Using the above SP you can insert 200000 records at one time.

You can see that there is a clustered index on column “EnrollMentId”.

Now Create a non-Clustered index on “ UIDNO” Column.

Script

CREATE NONCLUSTERED INDEX [NonClusteredIndex-20140216-223309] ON [dbo].[Profile]
(
    [UIDNO] ASC
)WITH (PAD_INDEX = OFF, STATISTICS_NORECOMPUTE = OFF, SORT_IN_TEMPDB = OFF, DROP_EXISTING = OFF, ONLINE = OFF, ALLOW_ROW_LOCKS = ON, ALLOW_PAGE_LOCKS = ON) ON [PRIMARY]
GO

Now Run the following Query

select UIDNO,FName,DOB, MaritalStatus, Detail1 from dbo.Profile 
--Takes about 30-50 seconds and return 200,000 results.

Query 2

select UIDNO,FName,DOB, MaritalStatus, Detail1 from dbo.Profile
where DOB between '01-01-1980' and '01-01-1985'
 --Takes about 10-15 seconds and return 36,479 records.

Now drop the above non-clustered index and re-create with the following script

CREATE NONCLUSTERED INDEX [NonClusteredIndex-20140216-231011] ON [dbo].[Profile]
(
    [UIDNO] ASC,
    [FName] ASC,
    [DOB] ASC,
    [MaritalStatus] ASC,
    [Detail1] ASC
)WITH (PAD_INDEX = OFF, STATISTICS_NORECOMPUTE = OFF, SORT_IN_TEMPDB = OFF, DROP_EXISTING = OFF, ONLINE = OFF, ALLOW_ROW_LOCKS = ON, ALLOW_PAGE_LOCKS = ON) ON [PRIMARY]
GO

It will throw the following error

Msg 1919, Level 16, State 1, Line 1 Column 'Detail1' in table 'dbo.Profile' is of a type that is invalid for use as a key column in an index.

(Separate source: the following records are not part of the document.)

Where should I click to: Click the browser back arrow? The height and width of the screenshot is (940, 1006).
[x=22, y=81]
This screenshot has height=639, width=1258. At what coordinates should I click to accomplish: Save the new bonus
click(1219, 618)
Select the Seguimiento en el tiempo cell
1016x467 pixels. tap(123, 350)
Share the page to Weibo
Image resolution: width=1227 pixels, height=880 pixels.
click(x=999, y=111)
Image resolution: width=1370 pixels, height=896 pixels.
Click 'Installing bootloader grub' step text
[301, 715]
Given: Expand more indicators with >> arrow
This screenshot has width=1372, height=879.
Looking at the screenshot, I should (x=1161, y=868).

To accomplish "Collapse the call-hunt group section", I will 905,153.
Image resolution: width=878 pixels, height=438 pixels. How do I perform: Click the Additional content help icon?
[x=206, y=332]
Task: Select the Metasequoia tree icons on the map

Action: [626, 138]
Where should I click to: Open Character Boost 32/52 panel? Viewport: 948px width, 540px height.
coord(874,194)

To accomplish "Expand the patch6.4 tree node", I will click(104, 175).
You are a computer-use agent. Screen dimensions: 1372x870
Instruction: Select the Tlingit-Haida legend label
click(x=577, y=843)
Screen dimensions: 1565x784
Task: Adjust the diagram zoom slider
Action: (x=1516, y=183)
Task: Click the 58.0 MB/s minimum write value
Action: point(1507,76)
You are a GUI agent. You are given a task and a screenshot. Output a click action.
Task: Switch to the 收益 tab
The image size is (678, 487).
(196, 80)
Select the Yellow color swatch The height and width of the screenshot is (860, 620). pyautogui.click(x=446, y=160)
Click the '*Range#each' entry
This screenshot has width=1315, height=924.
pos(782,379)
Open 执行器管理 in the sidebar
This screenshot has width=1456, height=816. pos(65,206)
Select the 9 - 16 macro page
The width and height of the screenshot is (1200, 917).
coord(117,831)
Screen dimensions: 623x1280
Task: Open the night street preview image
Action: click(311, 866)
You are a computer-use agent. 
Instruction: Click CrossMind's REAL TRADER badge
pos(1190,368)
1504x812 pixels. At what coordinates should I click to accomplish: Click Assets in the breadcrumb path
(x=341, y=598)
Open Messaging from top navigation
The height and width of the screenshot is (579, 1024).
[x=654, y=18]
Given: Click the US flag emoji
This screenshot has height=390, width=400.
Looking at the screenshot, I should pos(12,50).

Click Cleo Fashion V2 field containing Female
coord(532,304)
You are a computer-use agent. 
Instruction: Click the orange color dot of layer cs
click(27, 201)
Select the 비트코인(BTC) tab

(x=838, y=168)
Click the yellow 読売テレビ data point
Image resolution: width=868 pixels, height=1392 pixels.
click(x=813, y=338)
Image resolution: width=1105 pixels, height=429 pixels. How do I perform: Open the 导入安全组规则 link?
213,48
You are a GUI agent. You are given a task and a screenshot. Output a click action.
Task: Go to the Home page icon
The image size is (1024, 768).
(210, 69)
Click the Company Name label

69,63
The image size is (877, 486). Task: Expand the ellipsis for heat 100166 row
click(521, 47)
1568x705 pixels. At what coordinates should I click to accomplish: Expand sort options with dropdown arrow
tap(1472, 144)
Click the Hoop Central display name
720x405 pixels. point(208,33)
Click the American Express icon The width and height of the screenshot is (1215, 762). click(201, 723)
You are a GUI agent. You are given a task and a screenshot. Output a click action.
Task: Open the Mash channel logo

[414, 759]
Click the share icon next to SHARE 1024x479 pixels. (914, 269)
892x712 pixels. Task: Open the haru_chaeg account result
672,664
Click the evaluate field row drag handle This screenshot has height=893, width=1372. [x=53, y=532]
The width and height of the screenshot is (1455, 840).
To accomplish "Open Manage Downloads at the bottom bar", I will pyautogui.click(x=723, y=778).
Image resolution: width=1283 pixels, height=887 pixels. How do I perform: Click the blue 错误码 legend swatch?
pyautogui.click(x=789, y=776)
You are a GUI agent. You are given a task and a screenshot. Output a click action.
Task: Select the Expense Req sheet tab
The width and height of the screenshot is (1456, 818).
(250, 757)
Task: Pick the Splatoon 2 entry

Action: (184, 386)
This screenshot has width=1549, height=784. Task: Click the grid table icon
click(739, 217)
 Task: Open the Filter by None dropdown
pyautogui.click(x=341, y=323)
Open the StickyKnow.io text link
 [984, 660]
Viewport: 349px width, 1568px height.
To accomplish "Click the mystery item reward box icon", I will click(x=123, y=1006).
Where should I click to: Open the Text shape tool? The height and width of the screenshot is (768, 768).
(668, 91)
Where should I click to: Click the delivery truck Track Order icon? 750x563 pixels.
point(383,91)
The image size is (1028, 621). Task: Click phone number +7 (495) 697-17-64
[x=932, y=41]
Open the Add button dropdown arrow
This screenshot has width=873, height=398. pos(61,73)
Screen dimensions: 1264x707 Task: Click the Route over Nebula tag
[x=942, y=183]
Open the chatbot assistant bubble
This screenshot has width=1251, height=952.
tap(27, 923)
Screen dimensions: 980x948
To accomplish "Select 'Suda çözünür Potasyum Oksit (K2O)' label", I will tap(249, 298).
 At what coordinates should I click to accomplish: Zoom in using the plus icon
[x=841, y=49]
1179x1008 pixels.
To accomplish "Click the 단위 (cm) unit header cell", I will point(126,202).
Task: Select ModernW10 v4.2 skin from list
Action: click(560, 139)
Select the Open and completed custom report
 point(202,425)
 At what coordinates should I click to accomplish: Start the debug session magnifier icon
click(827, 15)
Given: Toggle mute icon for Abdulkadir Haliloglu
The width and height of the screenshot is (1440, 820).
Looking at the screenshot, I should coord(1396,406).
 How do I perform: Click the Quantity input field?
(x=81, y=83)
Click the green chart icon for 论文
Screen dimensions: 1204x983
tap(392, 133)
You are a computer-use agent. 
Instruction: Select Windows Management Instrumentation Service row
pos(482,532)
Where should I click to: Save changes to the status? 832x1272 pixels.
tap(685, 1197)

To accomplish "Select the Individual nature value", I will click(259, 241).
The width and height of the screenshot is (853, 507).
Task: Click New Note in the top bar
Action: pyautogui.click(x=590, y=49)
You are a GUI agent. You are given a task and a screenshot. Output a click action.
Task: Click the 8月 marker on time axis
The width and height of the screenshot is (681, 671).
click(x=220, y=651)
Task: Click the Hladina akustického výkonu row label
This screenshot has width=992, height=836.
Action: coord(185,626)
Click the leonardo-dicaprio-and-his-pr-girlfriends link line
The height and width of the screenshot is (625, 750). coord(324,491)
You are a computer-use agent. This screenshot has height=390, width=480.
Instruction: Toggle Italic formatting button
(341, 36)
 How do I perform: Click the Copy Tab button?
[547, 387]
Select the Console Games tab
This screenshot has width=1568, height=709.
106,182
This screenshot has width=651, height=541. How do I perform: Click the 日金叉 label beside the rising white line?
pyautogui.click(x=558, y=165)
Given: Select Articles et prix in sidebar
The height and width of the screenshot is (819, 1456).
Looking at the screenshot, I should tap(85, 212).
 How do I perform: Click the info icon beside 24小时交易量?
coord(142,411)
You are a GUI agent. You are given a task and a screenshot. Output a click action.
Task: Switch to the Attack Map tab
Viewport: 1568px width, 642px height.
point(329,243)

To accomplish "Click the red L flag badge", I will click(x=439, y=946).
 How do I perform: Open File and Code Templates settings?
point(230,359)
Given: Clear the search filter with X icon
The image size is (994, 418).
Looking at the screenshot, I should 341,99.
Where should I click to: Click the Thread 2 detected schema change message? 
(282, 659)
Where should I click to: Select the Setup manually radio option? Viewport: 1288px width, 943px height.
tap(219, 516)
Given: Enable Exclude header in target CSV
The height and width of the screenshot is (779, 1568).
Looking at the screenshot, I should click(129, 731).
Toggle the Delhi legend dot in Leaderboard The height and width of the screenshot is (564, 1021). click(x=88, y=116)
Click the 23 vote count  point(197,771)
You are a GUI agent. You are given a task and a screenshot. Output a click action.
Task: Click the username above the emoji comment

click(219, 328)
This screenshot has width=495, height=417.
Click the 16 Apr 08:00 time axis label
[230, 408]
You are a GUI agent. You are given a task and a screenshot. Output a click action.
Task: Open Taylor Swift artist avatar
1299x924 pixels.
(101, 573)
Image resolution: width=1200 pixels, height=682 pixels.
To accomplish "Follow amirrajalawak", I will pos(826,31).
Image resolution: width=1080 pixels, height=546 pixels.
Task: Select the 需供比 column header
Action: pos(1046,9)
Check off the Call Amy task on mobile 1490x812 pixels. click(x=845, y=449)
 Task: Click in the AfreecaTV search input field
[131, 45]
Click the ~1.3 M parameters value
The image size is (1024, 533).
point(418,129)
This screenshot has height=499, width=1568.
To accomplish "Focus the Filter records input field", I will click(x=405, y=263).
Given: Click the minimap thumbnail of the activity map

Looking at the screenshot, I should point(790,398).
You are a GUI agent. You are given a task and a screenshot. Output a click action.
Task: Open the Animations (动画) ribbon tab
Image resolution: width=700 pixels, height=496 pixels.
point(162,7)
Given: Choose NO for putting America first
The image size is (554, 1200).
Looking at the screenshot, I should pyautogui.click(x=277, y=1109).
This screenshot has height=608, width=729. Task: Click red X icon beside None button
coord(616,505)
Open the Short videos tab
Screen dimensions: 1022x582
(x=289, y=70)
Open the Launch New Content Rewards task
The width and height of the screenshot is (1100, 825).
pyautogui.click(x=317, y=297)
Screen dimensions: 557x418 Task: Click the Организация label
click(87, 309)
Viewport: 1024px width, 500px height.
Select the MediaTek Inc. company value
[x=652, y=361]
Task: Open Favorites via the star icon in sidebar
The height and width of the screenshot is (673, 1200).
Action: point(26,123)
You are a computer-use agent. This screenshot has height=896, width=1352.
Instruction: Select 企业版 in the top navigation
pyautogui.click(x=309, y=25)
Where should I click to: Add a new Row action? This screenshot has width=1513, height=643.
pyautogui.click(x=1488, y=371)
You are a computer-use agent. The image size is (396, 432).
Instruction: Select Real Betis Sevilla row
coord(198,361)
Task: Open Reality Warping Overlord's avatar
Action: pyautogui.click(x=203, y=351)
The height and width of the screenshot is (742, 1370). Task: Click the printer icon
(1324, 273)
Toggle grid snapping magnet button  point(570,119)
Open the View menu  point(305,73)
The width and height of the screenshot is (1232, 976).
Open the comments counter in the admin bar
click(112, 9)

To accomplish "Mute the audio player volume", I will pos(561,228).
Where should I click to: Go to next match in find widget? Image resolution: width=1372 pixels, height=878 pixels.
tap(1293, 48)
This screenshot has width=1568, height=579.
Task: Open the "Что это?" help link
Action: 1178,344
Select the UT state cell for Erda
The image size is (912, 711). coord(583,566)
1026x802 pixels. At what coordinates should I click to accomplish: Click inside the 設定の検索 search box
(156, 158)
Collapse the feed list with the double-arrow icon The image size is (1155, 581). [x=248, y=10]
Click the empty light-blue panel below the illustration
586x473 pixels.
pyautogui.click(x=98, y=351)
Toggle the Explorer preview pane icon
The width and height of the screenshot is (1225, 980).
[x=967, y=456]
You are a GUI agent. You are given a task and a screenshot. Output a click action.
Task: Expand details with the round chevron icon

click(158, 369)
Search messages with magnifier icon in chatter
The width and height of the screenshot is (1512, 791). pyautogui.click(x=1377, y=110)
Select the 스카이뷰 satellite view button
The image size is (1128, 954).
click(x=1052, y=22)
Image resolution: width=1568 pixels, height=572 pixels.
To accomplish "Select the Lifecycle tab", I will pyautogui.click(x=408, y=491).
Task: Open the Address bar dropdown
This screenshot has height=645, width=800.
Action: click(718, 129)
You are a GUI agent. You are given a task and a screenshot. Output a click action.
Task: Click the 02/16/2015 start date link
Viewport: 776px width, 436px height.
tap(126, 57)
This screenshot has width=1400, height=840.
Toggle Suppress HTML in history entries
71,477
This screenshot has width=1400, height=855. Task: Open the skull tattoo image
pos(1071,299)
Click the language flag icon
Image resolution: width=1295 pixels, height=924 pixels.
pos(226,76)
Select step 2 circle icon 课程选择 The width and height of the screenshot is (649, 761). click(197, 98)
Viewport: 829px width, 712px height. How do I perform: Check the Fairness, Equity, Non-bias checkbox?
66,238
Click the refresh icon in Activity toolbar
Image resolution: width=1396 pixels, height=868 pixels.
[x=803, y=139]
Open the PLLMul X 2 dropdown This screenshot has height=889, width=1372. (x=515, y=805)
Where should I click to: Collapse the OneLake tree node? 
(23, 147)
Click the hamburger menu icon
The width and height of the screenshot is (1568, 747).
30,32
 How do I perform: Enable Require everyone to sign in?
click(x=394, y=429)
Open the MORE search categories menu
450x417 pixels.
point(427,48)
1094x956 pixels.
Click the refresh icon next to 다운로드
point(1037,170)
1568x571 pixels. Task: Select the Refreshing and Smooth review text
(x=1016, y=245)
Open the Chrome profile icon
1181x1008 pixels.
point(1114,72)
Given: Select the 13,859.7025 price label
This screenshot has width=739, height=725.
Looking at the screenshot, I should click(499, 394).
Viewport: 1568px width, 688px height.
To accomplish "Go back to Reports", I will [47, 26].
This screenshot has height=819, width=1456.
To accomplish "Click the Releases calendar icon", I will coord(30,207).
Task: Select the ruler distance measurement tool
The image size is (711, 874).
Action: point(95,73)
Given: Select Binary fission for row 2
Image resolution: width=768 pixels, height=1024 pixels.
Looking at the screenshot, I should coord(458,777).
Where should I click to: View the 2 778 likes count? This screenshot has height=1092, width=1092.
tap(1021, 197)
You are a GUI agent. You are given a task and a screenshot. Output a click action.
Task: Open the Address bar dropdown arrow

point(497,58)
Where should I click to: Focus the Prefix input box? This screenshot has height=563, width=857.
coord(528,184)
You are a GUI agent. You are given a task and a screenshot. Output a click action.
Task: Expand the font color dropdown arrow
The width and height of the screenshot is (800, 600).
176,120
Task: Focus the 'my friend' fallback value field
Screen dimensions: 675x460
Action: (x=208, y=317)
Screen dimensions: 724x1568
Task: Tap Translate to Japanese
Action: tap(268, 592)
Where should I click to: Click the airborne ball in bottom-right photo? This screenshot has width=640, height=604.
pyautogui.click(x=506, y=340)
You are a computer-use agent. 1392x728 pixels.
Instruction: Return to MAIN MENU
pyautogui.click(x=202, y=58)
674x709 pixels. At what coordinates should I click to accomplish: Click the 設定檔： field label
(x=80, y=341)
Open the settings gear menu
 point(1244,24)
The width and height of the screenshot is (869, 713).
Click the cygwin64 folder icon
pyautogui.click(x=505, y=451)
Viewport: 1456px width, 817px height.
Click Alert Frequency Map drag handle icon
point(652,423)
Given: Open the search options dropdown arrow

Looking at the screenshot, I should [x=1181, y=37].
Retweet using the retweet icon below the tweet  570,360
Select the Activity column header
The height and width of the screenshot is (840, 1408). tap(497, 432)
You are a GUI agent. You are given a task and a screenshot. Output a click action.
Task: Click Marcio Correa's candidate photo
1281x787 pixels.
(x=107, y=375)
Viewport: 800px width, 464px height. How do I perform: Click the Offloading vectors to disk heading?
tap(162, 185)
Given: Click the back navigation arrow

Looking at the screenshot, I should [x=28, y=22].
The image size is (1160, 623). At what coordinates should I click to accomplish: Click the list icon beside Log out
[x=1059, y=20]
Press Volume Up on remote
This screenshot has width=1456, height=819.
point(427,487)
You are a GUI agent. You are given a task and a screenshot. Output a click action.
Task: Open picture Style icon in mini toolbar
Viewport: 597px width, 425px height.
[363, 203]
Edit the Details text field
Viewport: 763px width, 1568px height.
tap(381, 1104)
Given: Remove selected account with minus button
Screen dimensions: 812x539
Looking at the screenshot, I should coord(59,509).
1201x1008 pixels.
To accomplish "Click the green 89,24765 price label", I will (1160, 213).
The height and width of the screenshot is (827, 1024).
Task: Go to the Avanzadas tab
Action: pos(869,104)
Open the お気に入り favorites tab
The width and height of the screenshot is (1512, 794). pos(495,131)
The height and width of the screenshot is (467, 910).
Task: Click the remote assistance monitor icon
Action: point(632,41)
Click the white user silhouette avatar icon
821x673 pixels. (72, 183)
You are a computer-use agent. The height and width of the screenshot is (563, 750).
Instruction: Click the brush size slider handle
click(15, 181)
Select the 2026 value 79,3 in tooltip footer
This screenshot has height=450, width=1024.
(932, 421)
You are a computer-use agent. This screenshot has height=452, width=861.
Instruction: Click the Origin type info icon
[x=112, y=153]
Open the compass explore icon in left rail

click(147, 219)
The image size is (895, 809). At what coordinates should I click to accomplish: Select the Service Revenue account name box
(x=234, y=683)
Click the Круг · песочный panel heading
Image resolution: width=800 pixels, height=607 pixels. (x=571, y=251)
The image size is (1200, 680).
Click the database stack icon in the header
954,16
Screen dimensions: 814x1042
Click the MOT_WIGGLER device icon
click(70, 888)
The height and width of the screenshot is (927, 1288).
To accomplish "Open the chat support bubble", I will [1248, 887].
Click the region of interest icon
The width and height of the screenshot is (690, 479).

Because we can not use varchar(Max) datatype as key column.

Now Create a non-Clustered Index with included columns using following script

CREATE NONCLUSTERED INDEX [NonClusteredIndex-20140216-231811] ON [dbo].[Profile]
(
    [UIDNO] ASC
)
INCLUDE (   [FName],
    [DOB],
    [MaritalStatus],
    [Detail1]) WITH (PAD_INDEX = OFF, STATISTICS_NORECOMPUTE = OFF, SORT_IN_TEMPDB = OFF, DROP_EXISTING = OFF, ONLINE = OFF, ALLOW_ROW_LOCKS = ON, ALLOW_PAGE_LOCKS = ON) ON [PRIMARY]
GO

Now Run the following Query

select UIDNO,FName,DOB, MaritalStatus, Detail1 from dbo.Profile --Takes about 20-30 seconds and return 200,000 results.

Query 2

select UIDNO,FName,DOB, MaritalStatus, Detail1 from dbo.Profile
where DOB between '01-01-1980' and '01-01-1985'
 --Takes about 3-5 seconds and return 36,479 records.